(Supplied material):
■ ■ ■

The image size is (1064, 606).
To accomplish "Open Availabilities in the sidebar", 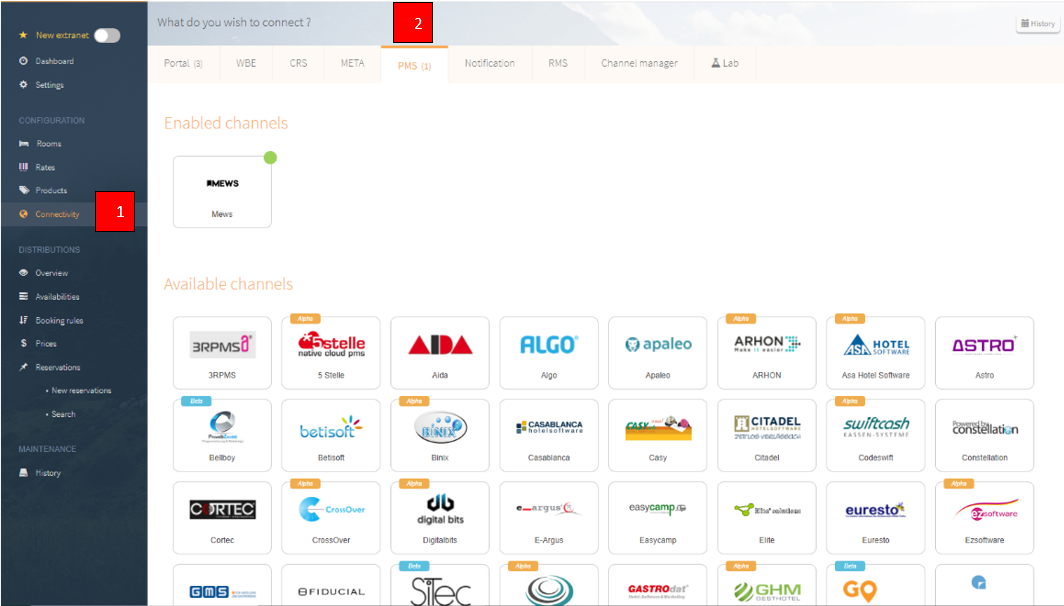I will 57,297.
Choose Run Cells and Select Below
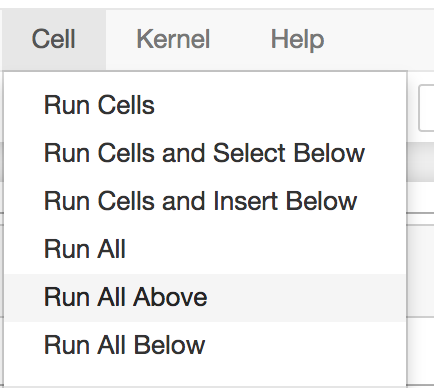Image resolution: width=434 pixels, height=388 pixels. (205, 153)
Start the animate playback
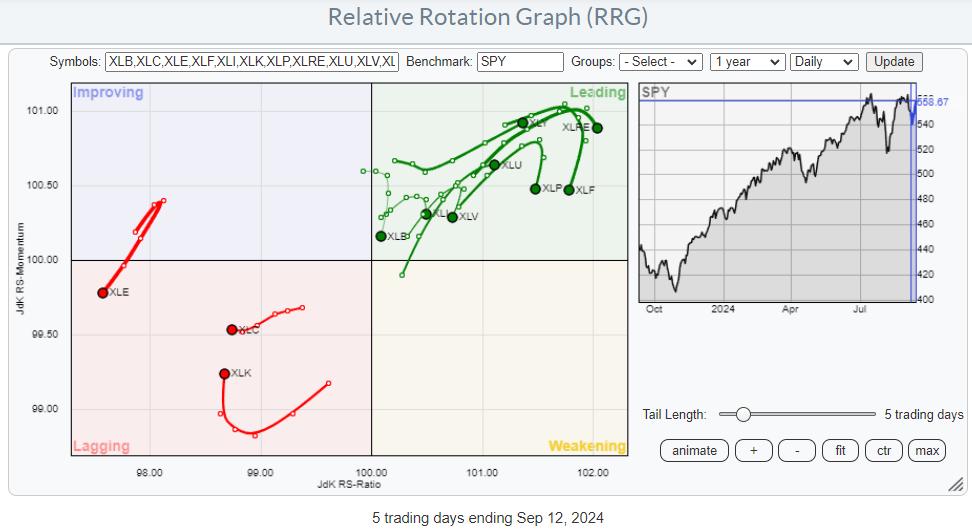The image size is (972, 530). 694,451
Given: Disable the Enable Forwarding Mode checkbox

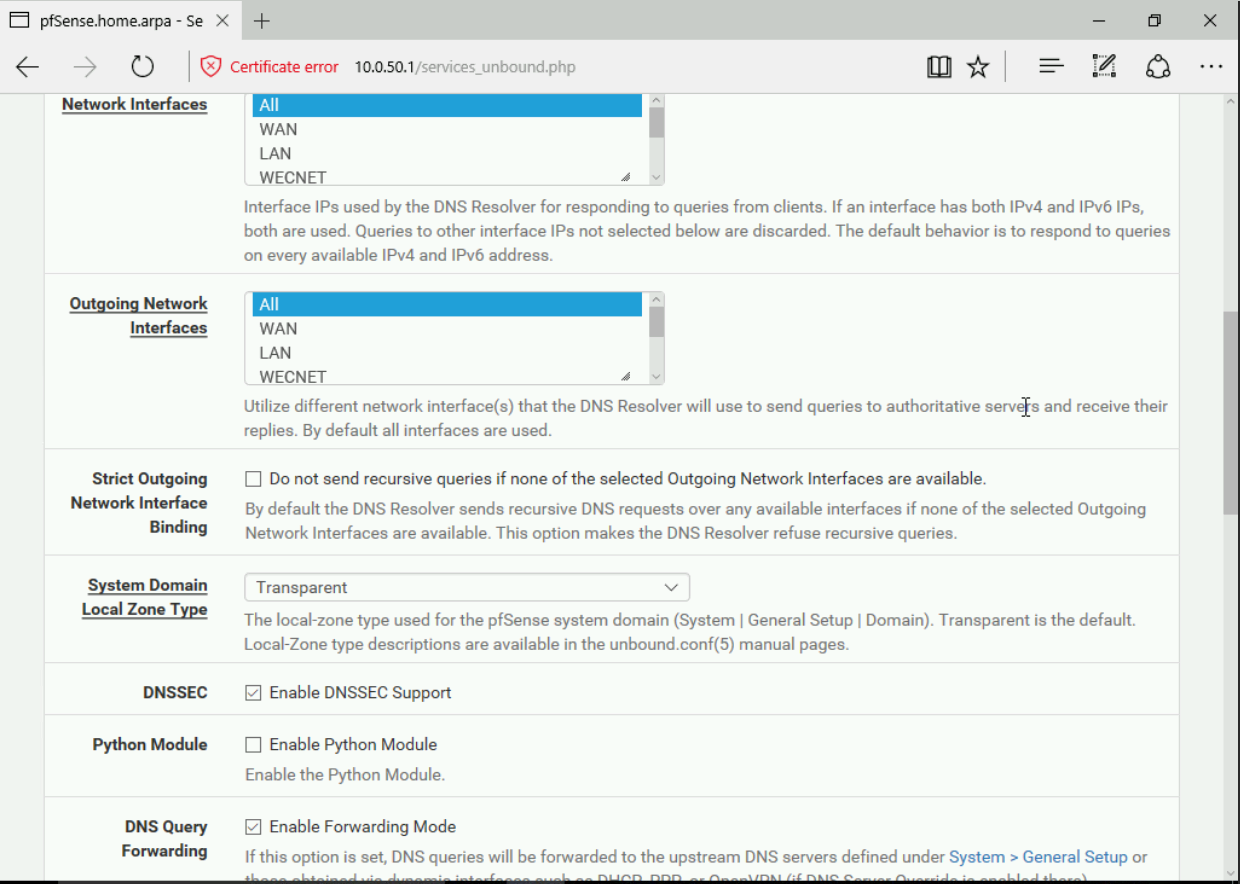Looking at the screenshot, I should point(254,827).
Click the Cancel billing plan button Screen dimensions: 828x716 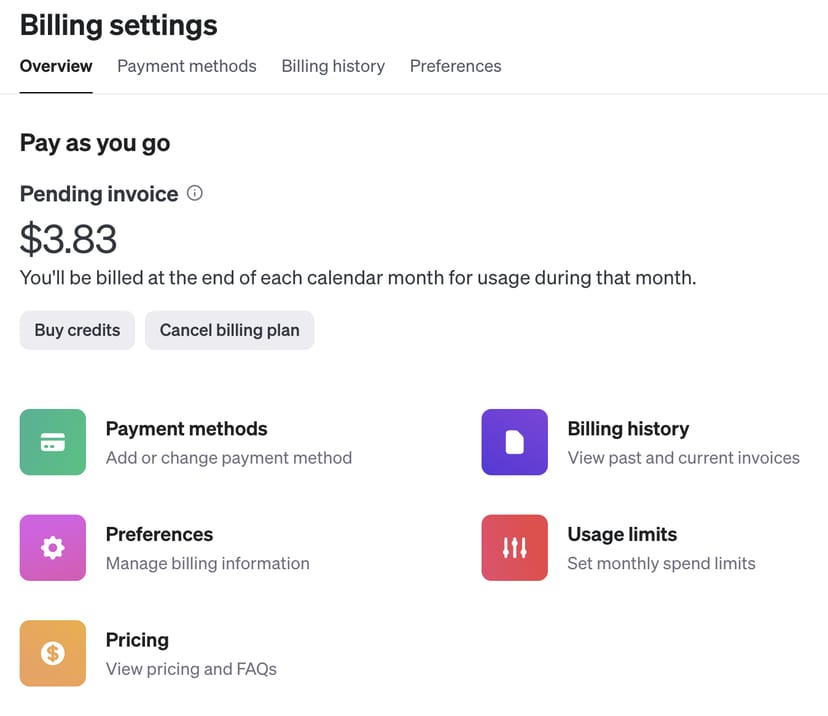[x=229, y=330]
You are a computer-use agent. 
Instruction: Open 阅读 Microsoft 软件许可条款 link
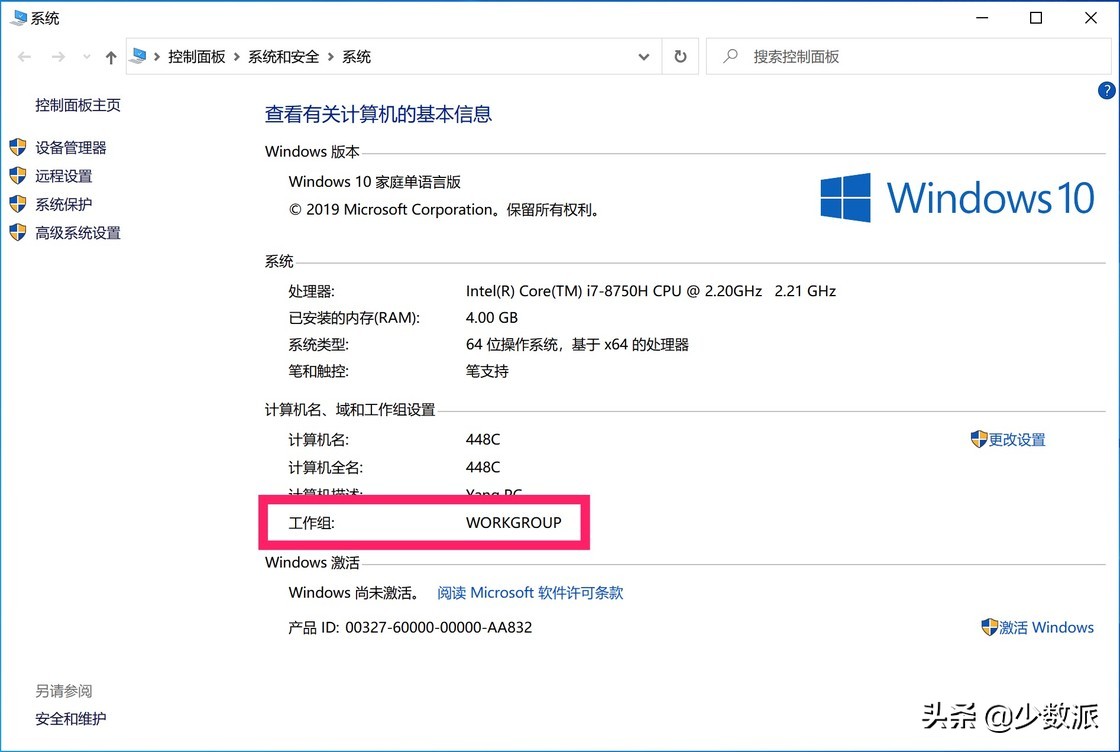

■ ■ ■

(Problem description): Go to the line containing "You are a computer-use agent.", then write out word for word every line from there to the end of the listing. Keep both end lines and drop the pictures.

(Expected answer):
You are a computer-use agent. 
Instruction: Open 阅读 Microsoft 软件许可条款 link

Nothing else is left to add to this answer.